Hmmm, the project i'm working on now has probably miles of underground ducting for both LV and MV distribution cables. Most are multi tier runs with 3m X 2m deep underground concrete manholes for pulling and change of direction. All plastic ducting is glued together during construction, but that's not duct sealing, duct sealing refers the open ends!! ALL sections of ducting (or if you like conduit) will have its ends sealed against water penetration and fauna ...for obvious reasons. Empty ducts will be sealed by just a purpose made, close fitting internal end cap. Cable filled duct, will be sealed by a suitable made for purpose compound system...

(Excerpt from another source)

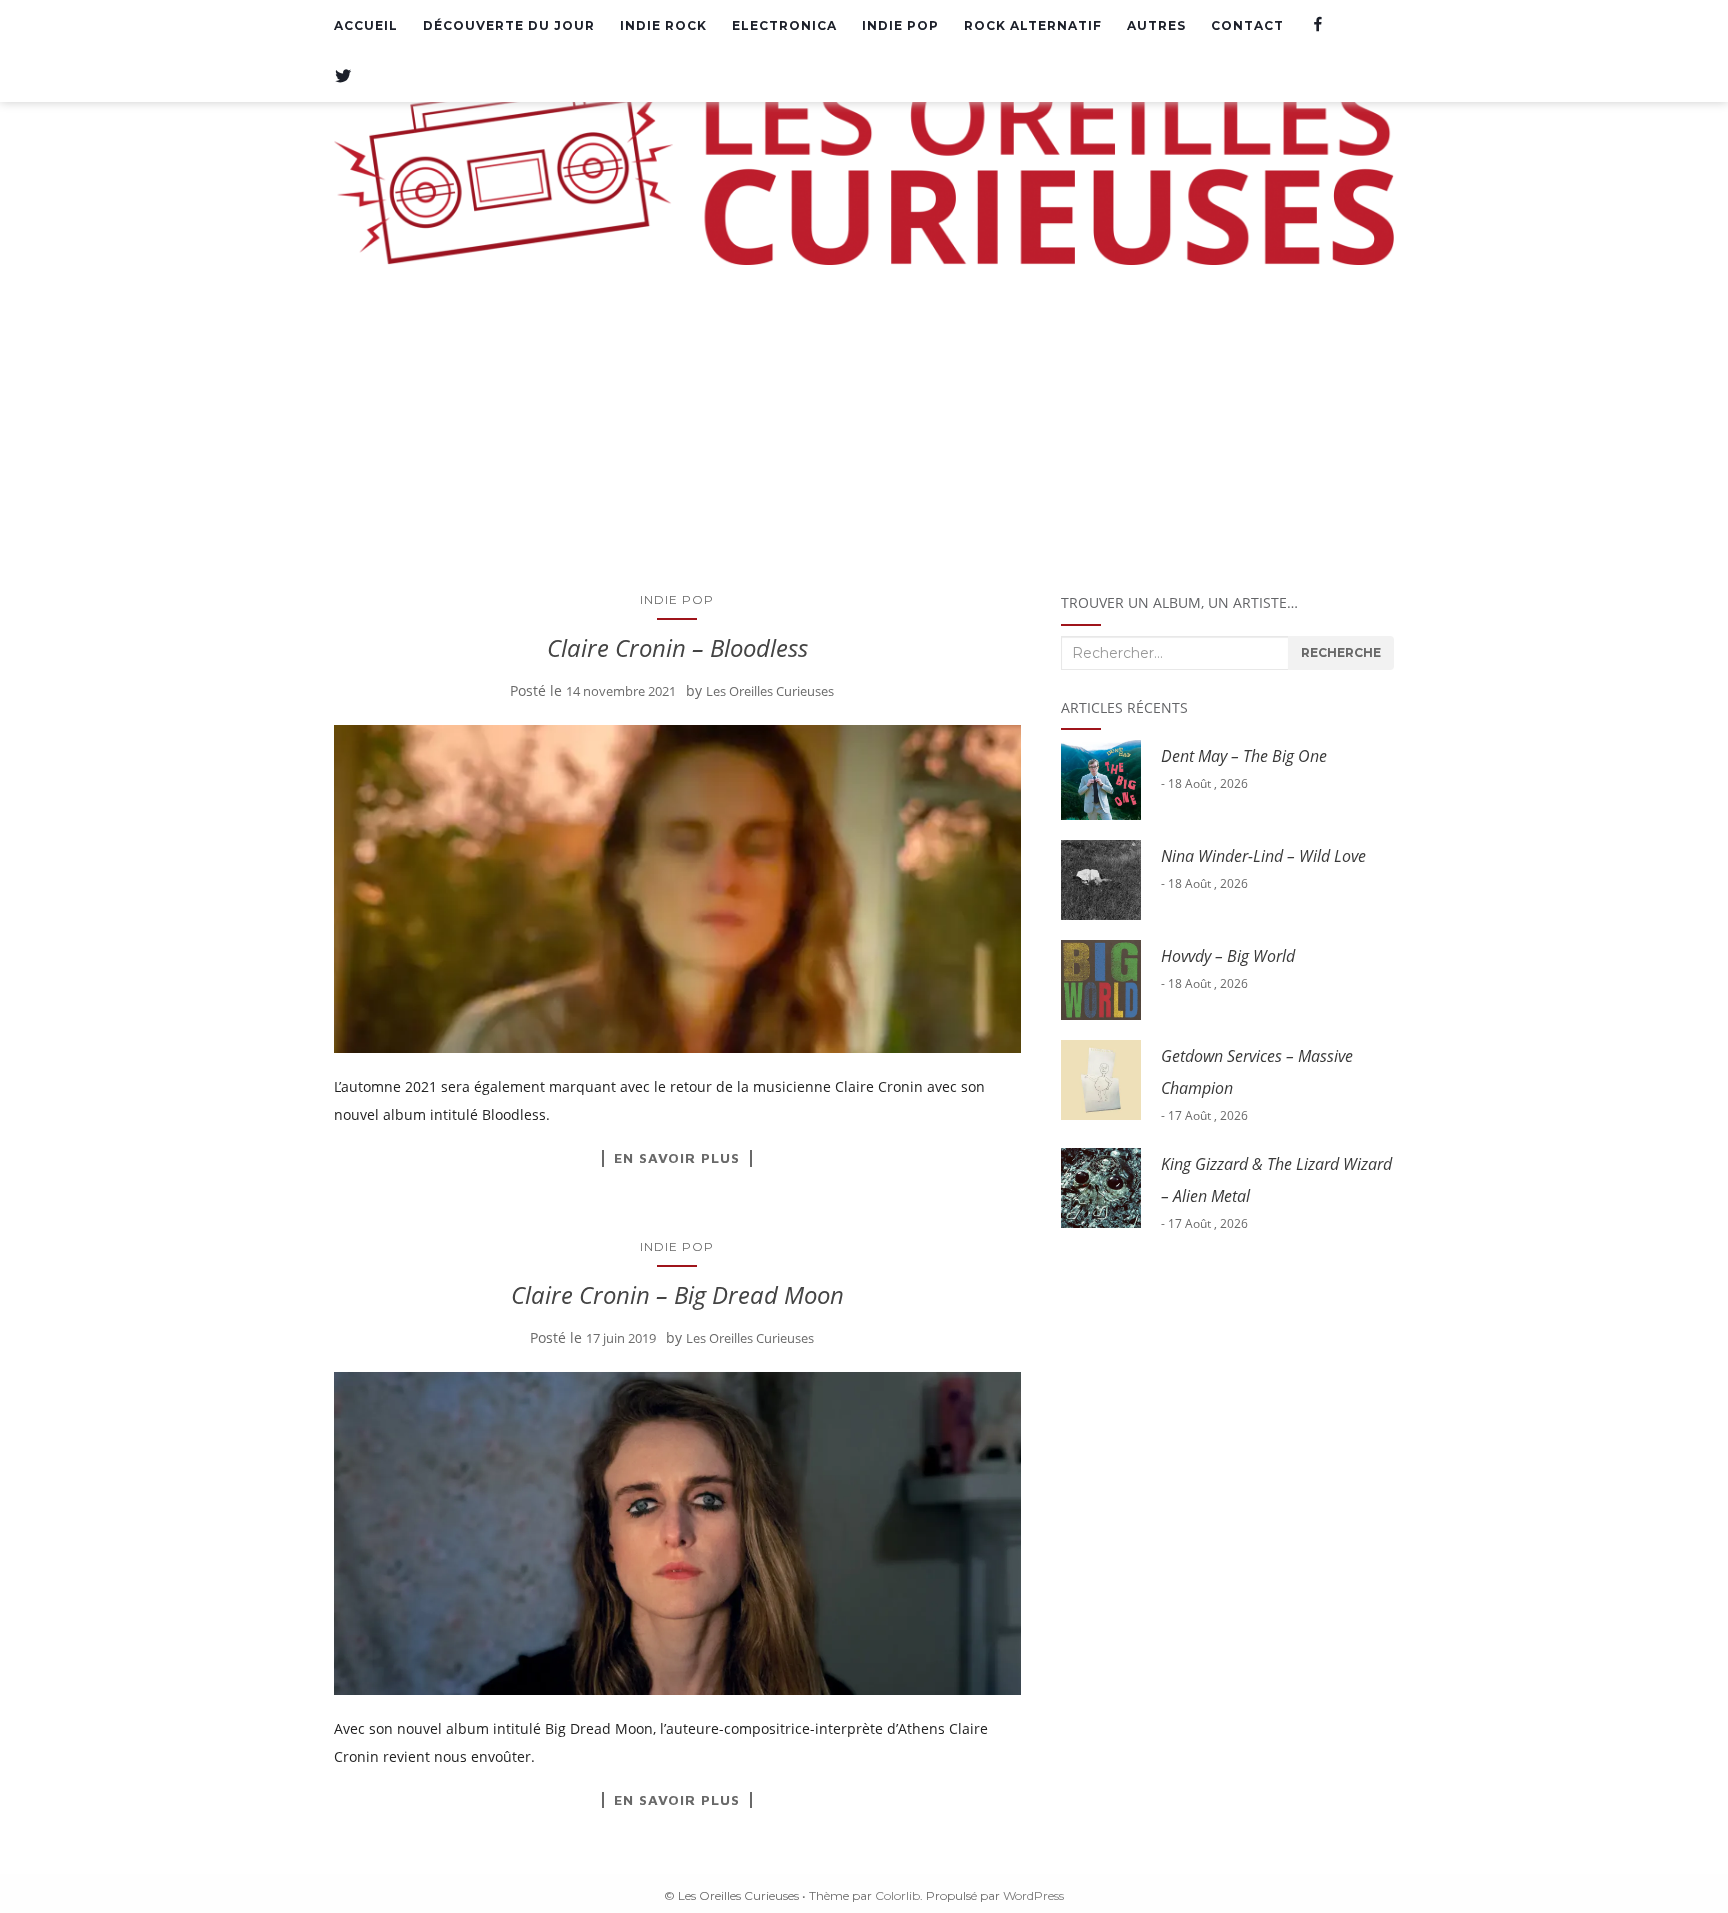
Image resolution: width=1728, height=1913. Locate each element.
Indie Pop (900, 25)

By the way, if your pipe system has ''Bell Ends'' for ease of pulling from any angle, it would be deemed as a cable duct, ...even ''Stateside''!! Oh and there was me thinking that Canada now uses ''Metric'' sized cable, rather than the totally outdated and isolated AWG and it's derivatives....
Are you still distributing 208V up there in coldest Canada, thought it was all 240V now, in both the States and Canada??

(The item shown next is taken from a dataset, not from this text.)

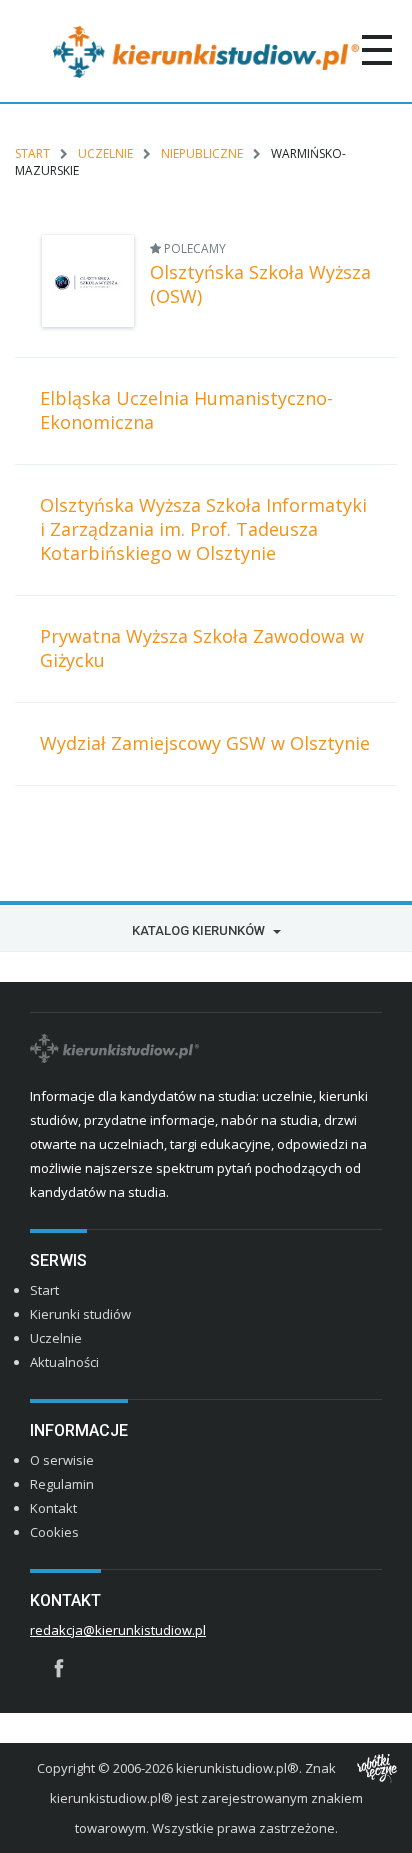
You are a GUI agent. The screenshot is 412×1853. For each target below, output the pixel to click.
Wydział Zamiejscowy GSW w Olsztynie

Ive only been doing electrics for a few years but I must have crawled through miles of ducts. (took awhile to stop the nerves why crawling next to shaking steam pipes) (on hands and knees/crouched over)
 
Ive only been doing electrics for a few years but I must have crawled through miles of ducts. (took awhile to stop the nerves why crawling next to shaking steam pipes) (on hands and knees/crouched over)

What your describing here, are more like ''Service Tunnels'' rather than ducts!! lol!!
 
Congrats have never heard the term ducting other than tin bashers. And your thinking is partially right. Code books are all in metric but that's the only place it is used. 240 is only used in houses everywhere else is three phase

Are you saying that all your National electrical Code books and guides all state and relate to metric cables with all the appropriate installation data regarding CCC, Volt Drop etc etc, but nobody uses metric cable?? ...lol!!

Never heard anything so ridiculous in all my working life, you may as well throw your code books straight in the bin, if it can't get one of the most important starting point fundamentals right!!

240V is the L1/L2 voltage of single phase 240/120V 3 wire system. Are you saying that you never use single phase supplies derived from 3 phase supplies then?? To be honest i didn't know that the old 208V 3 Phase systems were still in use, they were normally only derived from a 600V or earlier 575V bus/line. Weren't you, (Canada) and the States in the process of standardising the multitude of different voltage systems?? I was under the impression that 600V is and was going to stay the standard 3 phase voltage in Canada??
 
I don't write the books, they were probably written by some dumbass engineer. And a I said we us 240/120 in residential. Any commercial is still running off of 120/208, Or 347/600, and there is even some light industrial using 270/480. So I don't know what they were going to try and do, I do know how things are done in the field. But being the typical engineer you are, you're gonna tell me how everything I've worked on in my own country is different than how it is. Straighten out buds.